Rhaenyra parece que poco a poco va madurando y haciéndose a la idea de que ella puede gobernar, pese a seguir siendo quien le llena la copa a su padre y al resto de machos. Su personalidad se va volviendo fuerte, pero parece ser que hay alguien que aún puede llegar a su lado blando: Alicent Hightower. La hija de la Mano del Rey es su mejor amiga, o quizá algo más por como se miran…El caso es que, Alicent hasta hace poco era uña y carne con ella, aquella con la que deseaba volar a lomos de un dragón y con quién olvidar todo el barullo de la corte. Sin embargo, ambas se han distanciado desde el fallecimiento de la reina y el heredero, y aunque no lo sabían, era por el mismo motivo.

Aquí llega el momento más incómodo del capítulo. Bueno, el segundo. Comencemos por el asunto que toca tratar, volviendo a los machos. Quieren un rey macho, un macho Targaryen, y hay poquitos. La reina y su pequeño machito murieron en el mismo nacimiento, así que la solución fue Rhaenyra, pero como ya hemos visto no termina de convencer. Pese a que Viserys parece estar aún superando el trauma y dispuesto a dejar que su hija reine, todos se empeñan en que debe volver a casarse, y el más listo de la casa es Lord Corlys Velaryon, de la casa más influyente del reino, con los mejores barcos y sangre Valyria. Lord Corlys le ofrece la mano de su dulce hija de doce años para que las familias se unen y oye, mira que Viserys intenta que le guste la criatura, pero por lo que sea no se ve con una chiquilla. Y menos mal. Así que, dejando ese momento incómodo toca ir a uno que va a ser, sin duda, motivo de mayores disputas:

HBO Max

Viserys decide tomar como esposa a Alicent, quien como ya hemos dicho es hija de Otto y la mejor amiga de su hija, Rhaenyra. Esto no sienta nada bien a Rhaenyra, como es de esperar (aunque ahora podría decirle «mommy»), pero mucho menos a Lord Corlys.

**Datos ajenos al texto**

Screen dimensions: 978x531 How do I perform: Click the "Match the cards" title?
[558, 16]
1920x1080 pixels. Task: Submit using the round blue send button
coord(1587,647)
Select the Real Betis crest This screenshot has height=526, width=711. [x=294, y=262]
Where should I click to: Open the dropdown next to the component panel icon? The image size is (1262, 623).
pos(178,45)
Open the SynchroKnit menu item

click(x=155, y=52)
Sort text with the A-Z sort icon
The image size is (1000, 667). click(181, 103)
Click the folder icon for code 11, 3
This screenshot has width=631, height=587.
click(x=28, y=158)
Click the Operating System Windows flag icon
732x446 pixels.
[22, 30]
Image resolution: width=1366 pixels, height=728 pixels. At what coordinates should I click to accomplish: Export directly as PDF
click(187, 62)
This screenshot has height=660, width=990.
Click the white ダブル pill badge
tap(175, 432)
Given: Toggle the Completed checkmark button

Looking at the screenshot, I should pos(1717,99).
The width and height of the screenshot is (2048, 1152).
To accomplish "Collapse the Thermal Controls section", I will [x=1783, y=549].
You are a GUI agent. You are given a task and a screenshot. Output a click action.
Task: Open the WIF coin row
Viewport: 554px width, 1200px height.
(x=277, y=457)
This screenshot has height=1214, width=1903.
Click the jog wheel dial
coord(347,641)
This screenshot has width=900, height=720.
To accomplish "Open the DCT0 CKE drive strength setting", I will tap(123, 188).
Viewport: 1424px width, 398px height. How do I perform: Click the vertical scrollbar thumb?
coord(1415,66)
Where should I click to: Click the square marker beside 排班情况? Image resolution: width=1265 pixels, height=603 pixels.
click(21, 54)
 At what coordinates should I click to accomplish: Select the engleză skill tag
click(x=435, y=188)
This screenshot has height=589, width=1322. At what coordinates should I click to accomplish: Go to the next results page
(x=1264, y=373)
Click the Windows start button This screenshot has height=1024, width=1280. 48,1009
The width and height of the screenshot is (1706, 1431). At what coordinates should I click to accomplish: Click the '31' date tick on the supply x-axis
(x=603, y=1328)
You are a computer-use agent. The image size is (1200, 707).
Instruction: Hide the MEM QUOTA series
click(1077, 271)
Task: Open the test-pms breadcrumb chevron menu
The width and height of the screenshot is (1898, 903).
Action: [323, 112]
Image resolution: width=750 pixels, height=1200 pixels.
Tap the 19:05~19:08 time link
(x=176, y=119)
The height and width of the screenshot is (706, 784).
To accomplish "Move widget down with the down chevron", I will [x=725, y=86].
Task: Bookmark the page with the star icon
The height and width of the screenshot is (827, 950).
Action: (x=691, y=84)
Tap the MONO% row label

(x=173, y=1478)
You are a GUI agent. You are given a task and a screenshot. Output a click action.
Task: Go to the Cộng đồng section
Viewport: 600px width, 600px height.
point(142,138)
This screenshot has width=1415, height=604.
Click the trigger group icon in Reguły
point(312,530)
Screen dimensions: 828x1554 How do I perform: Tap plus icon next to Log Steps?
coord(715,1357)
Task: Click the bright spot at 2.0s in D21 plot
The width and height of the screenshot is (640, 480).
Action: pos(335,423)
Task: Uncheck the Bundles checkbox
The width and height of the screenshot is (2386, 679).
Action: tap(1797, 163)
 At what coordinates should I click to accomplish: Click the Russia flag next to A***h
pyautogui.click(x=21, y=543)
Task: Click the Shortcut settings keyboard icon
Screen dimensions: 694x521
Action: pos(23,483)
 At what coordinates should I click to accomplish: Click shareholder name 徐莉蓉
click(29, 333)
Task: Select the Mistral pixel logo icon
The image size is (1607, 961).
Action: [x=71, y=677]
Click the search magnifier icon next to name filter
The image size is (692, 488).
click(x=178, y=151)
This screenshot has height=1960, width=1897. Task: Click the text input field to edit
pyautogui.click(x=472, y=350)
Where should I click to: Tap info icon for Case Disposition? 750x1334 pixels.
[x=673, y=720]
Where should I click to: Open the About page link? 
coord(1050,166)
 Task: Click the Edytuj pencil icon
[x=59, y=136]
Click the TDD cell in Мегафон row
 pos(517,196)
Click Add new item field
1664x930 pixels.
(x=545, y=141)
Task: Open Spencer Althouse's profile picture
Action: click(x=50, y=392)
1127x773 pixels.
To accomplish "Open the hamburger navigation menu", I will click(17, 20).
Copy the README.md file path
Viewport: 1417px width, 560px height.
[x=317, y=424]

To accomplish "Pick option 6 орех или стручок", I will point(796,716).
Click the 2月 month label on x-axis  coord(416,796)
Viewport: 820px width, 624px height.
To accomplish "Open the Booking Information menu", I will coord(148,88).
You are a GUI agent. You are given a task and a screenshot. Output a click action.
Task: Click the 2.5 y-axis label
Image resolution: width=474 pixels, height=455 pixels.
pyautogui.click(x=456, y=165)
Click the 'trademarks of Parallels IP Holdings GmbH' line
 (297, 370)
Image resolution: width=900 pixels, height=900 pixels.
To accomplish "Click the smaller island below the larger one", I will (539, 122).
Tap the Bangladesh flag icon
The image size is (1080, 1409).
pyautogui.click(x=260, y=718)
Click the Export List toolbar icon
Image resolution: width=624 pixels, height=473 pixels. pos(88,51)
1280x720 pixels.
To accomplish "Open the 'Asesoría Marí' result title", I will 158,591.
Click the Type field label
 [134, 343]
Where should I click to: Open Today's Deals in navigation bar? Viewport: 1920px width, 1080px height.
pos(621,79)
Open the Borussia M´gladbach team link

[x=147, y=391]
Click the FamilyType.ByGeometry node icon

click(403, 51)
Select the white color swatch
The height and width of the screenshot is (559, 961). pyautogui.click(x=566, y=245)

Así que, como buen macho con su orgullo herido, Corlys se reune en secreto con Daemon esperando unir su trono de Marcaderiva con el hermanito Targaryen, esperando crear una alianza de machos que haga temblar a la corona. Lord Corlys anima a Daemon a viajar a los Peldaños de Piedra donde ahora gobiernan unos piratas liderados por el Benefactor de los Cangrejos (curioso nombre, sí). Los cangrejos, por lo visto, tienen muy mala leche y mucha hambre, así que esperamos que los próximos capítulos sean más sangrientos y desagradables, sentando las bases para una guerra que, por el ambiente, parece que mucho tarda en llegar.